The Chicago Way

The Zacuto film set at their office, where many of their web series are shot.


Along with their camera accessories, Zacuto has been a pioneer on the web and social media with their popular web series for which they have won several Emmy® awards. It all started when AbelCine’s Pete Abel told Weiss and Bogehegn they should be making videos. In 2007, Zacuto created their first webisode to promote one of their accessories.

"This was when Vimeo was kind of new," explains Weiss. "In our studio, we made our first video, and it was really bad. It was an instructional video, and we didn’t know how to do it, so Jens and I were talking to the camera, kind of looking at each other. We realized after doing that, we could never look at the camera again because we’re not actors. After that, we just started talking to each other."

From there, Weiss and Bogehegn produced their first show, FilmFellas, back in 2008. The show features Weiss and Bogehegn sitting down and interviewing filmmakers and cinematographers on their work. Some of the guests included Joe Swanberg, Ondi Timoner, Stephen Goldblatt, ASC, BSC, Rodney Charters, ASC, CSC, and many more. After FilmFellas, they did another web series, Critics, which featured Weiss and cinematographer/blogger Philip Bloom critiquing web-based video content. A web film that Weiss and Bogehegn are particularly proud of is Light & Shadow, a documentary in which they interviewed some of the best cinematographers in the world about their art and technique.

Bogehegn demonstrates Zacuto’s Z-Finder system for the Canon EOS C300.

Perhaps the series that have received the most attention are Zacuto’s camera shootouts.
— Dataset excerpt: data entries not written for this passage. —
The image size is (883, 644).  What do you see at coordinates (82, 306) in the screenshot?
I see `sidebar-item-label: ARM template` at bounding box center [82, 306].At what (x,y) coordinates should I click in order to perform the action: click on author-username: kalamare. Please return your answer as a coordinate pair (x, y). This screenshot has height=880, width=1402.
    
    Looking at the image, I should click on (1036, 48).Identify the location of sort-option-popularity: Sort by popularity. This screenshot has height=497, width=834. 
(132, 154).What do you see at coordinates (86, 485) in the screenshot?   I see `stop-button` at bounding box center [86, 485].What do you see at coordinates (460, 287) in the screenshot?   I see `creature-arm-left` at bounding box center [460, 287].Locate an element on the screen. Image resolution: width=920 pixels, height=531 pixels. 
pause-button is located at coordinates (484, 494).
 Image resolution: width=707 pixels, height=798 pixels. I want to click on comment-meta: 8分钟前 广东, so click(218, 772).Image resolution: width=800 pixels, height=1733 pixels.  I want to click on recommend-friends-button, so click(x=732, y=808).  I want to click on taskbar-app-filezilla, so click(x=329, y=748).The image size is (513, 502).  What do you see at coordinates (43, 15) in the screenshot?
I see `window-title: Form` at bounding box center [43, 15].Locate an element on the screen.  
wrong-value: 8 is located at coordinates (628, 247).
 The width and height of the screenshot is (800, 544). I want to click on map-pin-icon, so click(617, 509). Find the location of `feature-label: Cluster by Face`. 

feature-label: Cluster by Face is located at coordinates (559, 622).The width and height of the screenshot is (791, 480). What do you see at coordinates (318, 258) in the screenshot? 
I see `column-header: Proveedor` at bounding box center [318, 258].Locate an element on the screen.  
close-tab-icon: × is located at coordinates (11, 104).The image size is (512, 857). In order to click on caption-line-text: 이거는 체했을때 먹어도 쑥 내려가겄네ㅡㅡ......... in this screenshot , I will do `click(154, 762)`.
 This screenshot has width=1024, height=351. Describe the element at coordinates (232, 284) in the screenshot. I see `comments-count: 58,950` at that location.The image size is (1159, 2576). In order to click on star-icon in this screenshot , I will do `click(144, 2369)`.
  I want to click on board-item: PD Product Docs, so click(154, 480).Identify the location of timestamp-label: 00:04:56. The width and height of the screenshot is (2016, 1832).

In 2010, The Great Camera Shootout made its online debut, showing how a DSLR would fare against 35mm film. The Great Camera Shootout 2011, administered by DP Robert Primes, ASC, covered the Single Chip Camera Evaluation. 2012’s Revenge of the Great Camera Shootout was perhaps the most fascinating. It was a test shootout, administered by DP Bruce Logan, ASC, that had both an empirical and a subjective way of looking at moving images. In all of the shootouts, in order not to be accused of hawking their own gear, Zacuto remained in the background, with Weiss and Bogehegn producing a behind-the-scenes documentary about the shootouts.

Logistically, the shootouts were a huge endeavor, not to mention mentally and physically exhausting. At one point during The Great Camera Shootout 2011, Weiss estimates they had over 700 people working on the project. "A lot of higher-end camera companies didn’t take part because they had more to lose," reveals Weiss. "They could claim if their cameras didn’t perform well that Zacuto screwed it up. We invited every single camera company to come to the shootout and none of them except Canon participated. We didn’t ask for gear. We would find a camera, rent it, and do whatever we had to do."

Zacuto is developing a new web series called Less Than 90 Seconds, which will teach filmmakers a new skill in less than 90 seconds. Topics include lighting a greenscreen, attaching a wireless mic, using a polarizer and more.